*** Passage provided Section Begins ***
Recently, a secondary battery, which can be charged and discharged, has been widely used as an energy source for wireless mobile devices. Also, the secondary battery has attracted considerable attention as a power source for electric vehicles (EV), hybrid electric vehicles (HEV), and plug-in hybrid electric vehicles (Plug-in HEV), which have been developed to solve problems, such as air pollution, caused by existing gasoline and diesel vehicles using fossil fuels.
Small-sized mobile devices use one or several battery cells for each device. On the other hand, middle- or large-sized devices, such as vehicles, use a middle- or large-sized battery module having a plurality of battery cells electrically connected to one another because high power and large capacity are necessary for the middle- or large-sized devices.
*** Passage provided Section Ends ***
*** Recorded information Section Begins ***
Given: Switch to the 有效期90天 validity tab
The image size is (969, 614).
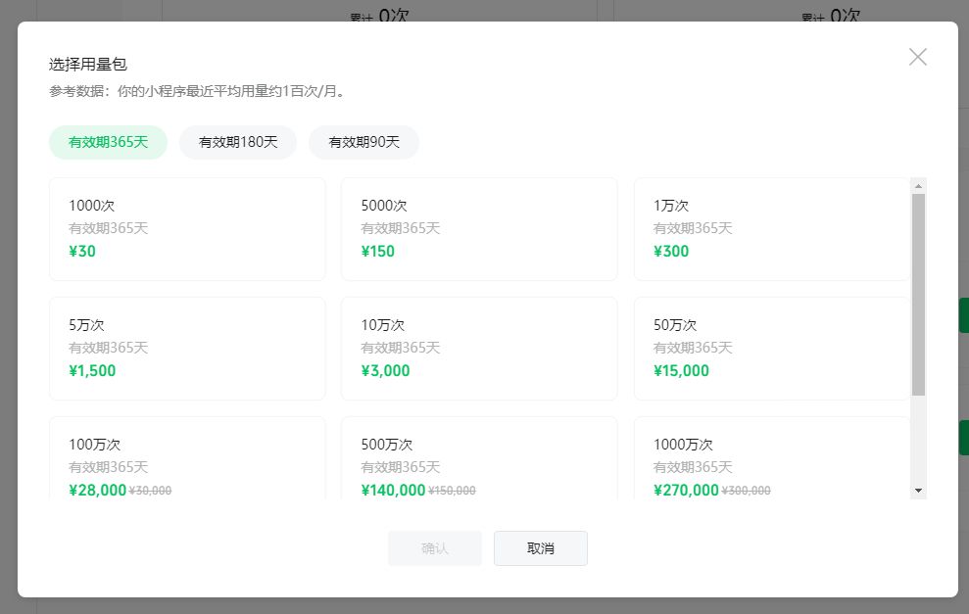Looking at the screenshot, I should pyautogui.click(x=363, y=142).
*** Recorded information Section Ends ***
• [Instructions for the task]
Check each statement against the passage on secondary batteries, answering yes or no and quoting the exact words of the passage that settle it.
(a) A secondary battery cannot be recharged once it is discharged.
(b) Secondary batteries have drawn attention as a power source for plug-in hybrid electric vehicles.
(c) Small-sized mobile devices rely on a battery module with a plurality of connected cells.

• [Output of the exercise]
(a) No: "a secondary battery, which can be charged and discharged"
(b) Yes: "the secondary battery has attracted considerable attention as a power source for electric vehicles (EV), hybrid electric vehicles (HEV), and plug-in hybrid electric vehicles (Plug-in HEV)"
(c) No: "Small-sized mobile devices use one or several battery cells for each device."